(Metin Bölümü)
· · · ·

31 Mayıs 2010 Pazartesi

Yüksekliğime ve kuruluğuma, cheers...

Evet İstanbul Ankara ile kıyaslanacak olursa 
Hem alçak hem de ıslak
Fuck-at anladım ki burayı ordan, bir diğer yeri de burdan daha çok seviyorum

Kötü bir kongre oldu benim açımdan
Hayatta en nefret ettiğim şey (tabi bu değil de ağız alışkanlığı) yazın soğuk algınlığı...
Ağzım yüzüm yeni indi
Bir de çok kötü beslendik orada hesaplamalarıma göre klinik olarak 5 günde 1 bizon tükettik, öghhh
Bir akşam da sanırım yaverimi de kaçırıp otelden Ankara'nın tamamına yetecek 
buzlu çay içtim ki o beni deviren son darbe oldu


Bana göre olmayan işlerle uğraşınca veya uğraşmak zorunda kalınca (siyaset bana göre değil) kafaya takıp, immün kamikaze hücreleri sayesinde pıt düşüveriyorum.
 
Ayrıca Sezen konserine gittim, daha doğrusu götürüldüm.
Sezen abla Aysel Güreli anarken insanın mertebelerinden bahseti ve AG yi en üst mertebeye oturttu
Aysel Gürel yaptıklarının takdir edilmesi korkusundan tamamen arınmış, onu ne mutlu ediyorsa onu yapma mertebesine erişmiş. Kıskandım şöyle derin derin düşününce (Aysel the Eckhart)

· · · ·

(Sağlanan Kayıtlar)
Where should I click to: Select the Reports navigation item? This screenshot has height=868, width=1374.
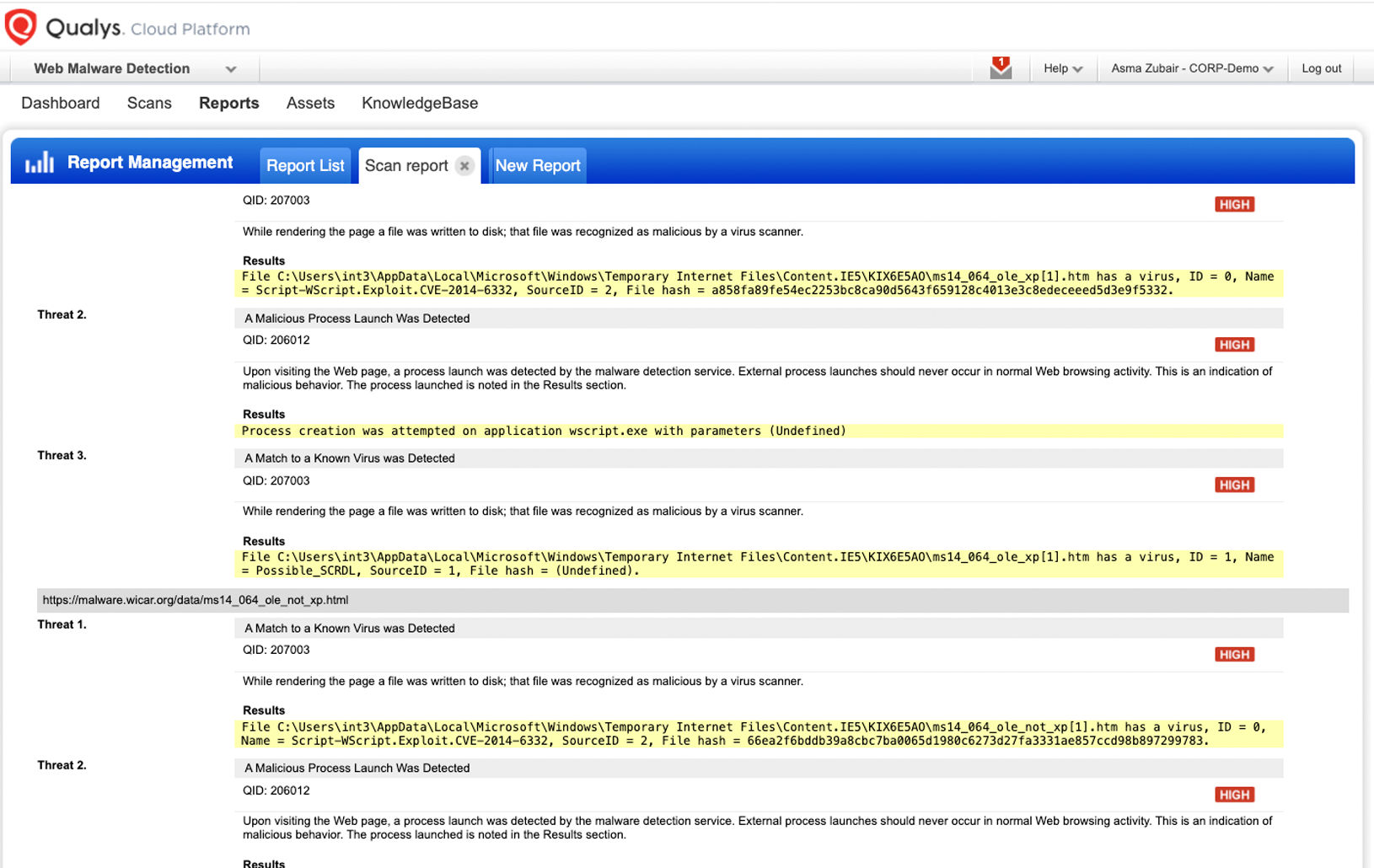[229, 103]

· · · ·

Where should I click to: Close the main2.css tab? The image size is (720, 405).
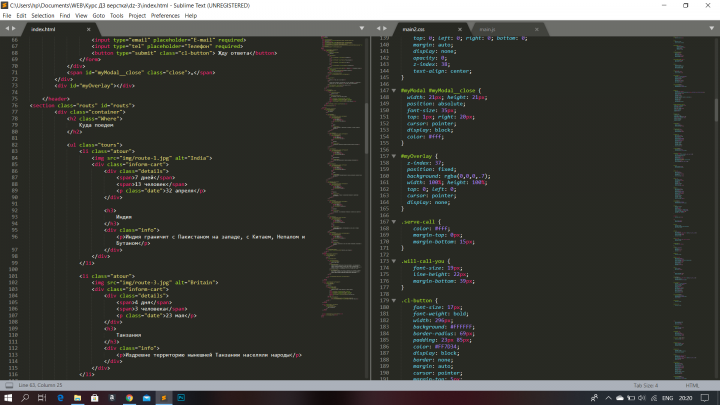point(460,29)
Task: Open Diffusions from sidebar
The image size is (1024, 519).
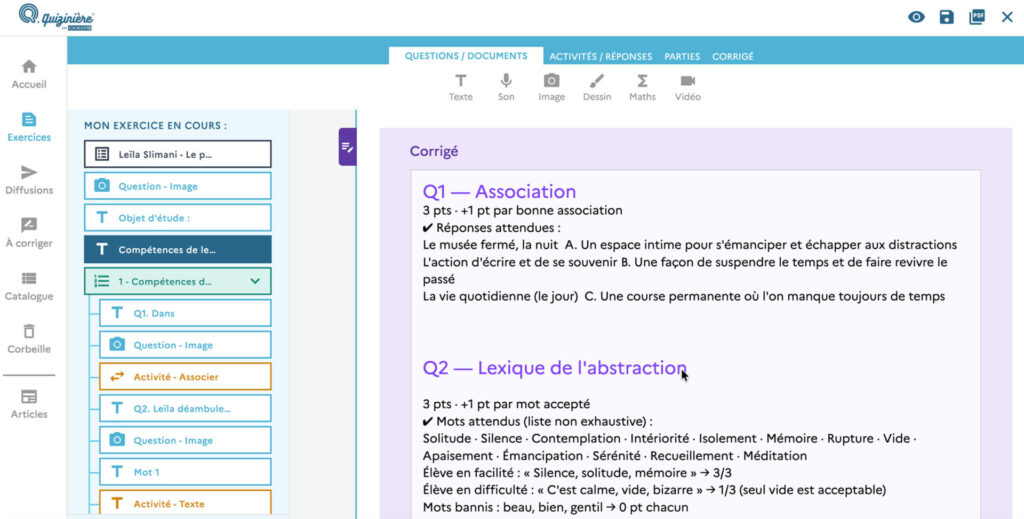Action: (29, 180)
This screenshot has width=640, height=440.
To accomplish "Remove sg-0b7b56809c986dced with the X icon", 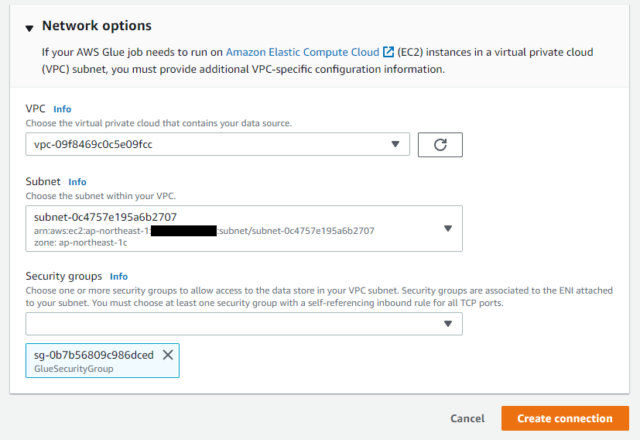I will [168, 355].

· · · ·

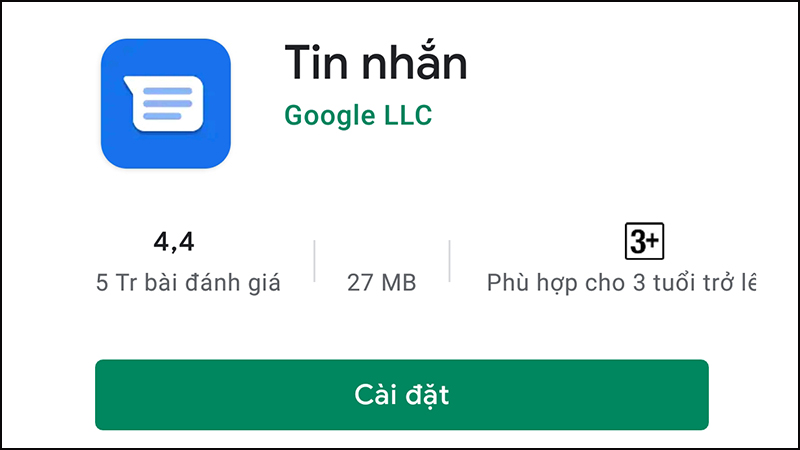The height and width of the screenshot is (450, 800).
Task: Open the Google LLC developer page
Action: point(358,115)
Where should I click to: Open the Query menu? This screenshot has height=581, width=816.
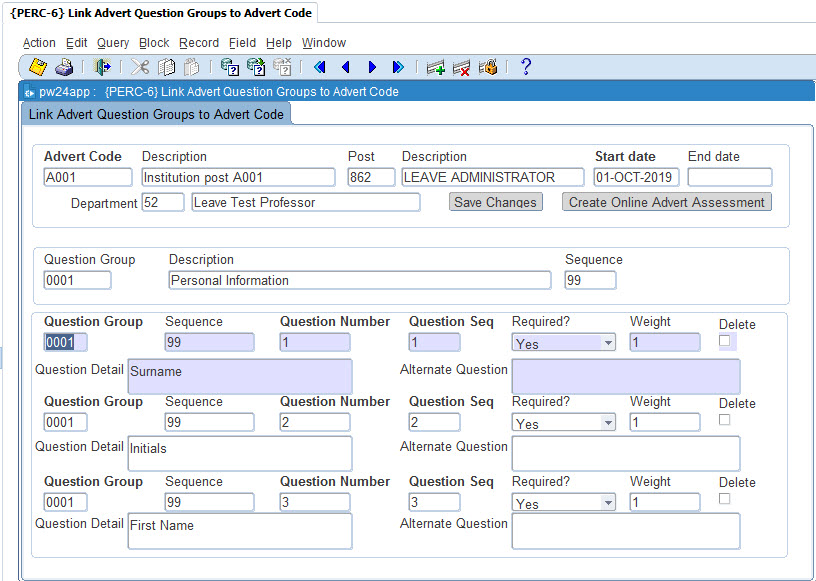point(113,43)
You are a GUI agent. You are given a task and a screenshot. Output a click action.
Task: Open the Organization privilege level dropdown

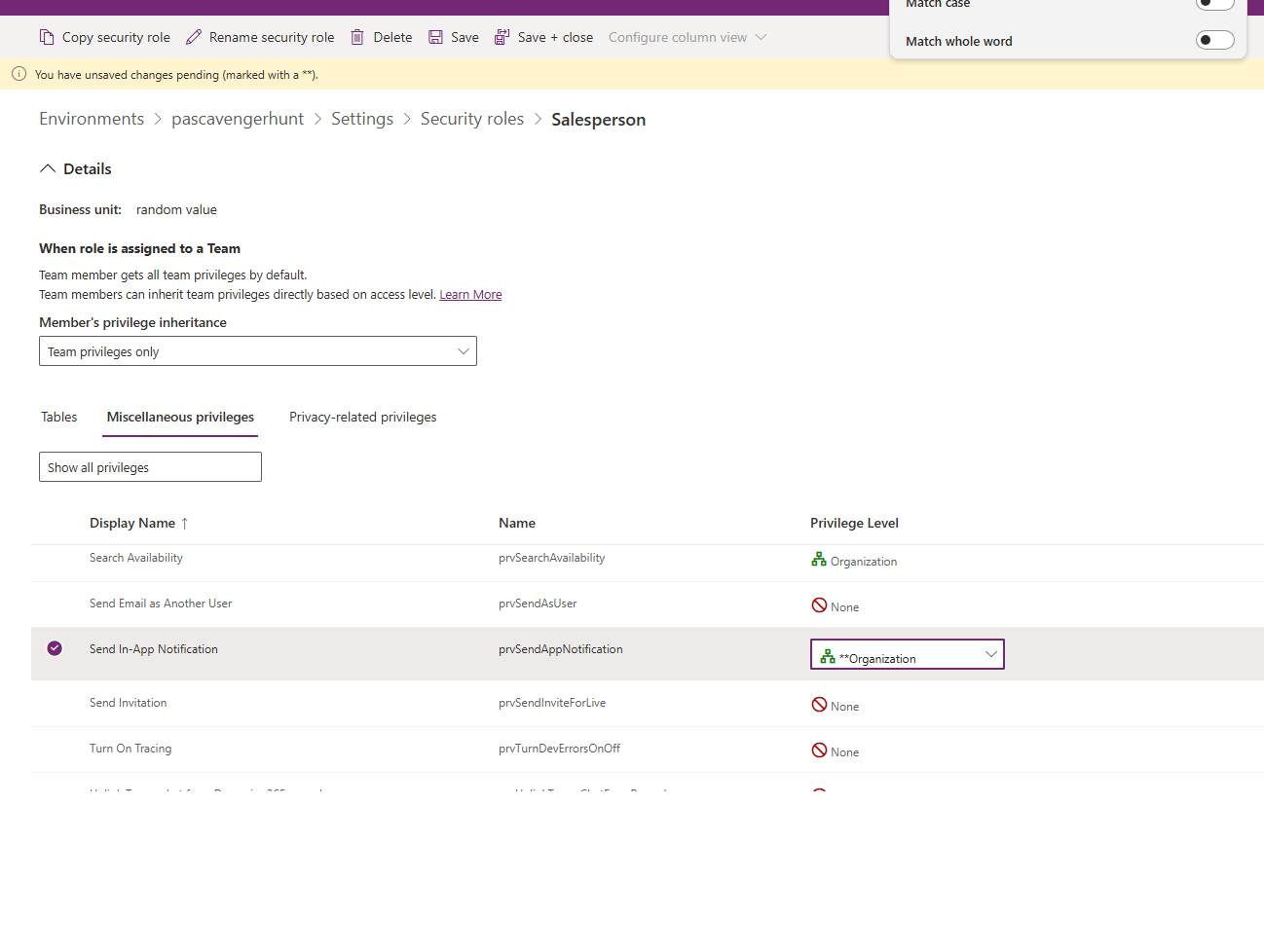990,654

· · · ·

(Görev Tanımı)
Ankara'daki kongreyi ve Sezen konserini anlatan günlük yazısını son cümlesinden itibaren sürdürün.

(Görev Çıktısı)
Neden türk müziği dinlemediğimi, dinleyemediğimi de anımsattı bana
Bu hor görme değil, çok farklı dinamikleri var
O mertebeye ulaşırsam anlatırım
 
Bu arada İndis the day faker (pazartesiyi salı hissettiricisi diye açalım da...) sormuşlar


Baya düşündüm, Aysel geldi aklıma ve cevabım:


Hayal kuramamayı olabilir mesela, eğer becerebilecek olsam
Aaaaa olur mu demesin kimse, dilek benim dileğim


Bugün böyle oldu liste

Bu arada bazı kısıtlamalara mecbur kaldım, adımı gugılayz ederek ulaşacak kimseyi istemiyorum bu ara en azından bu ay.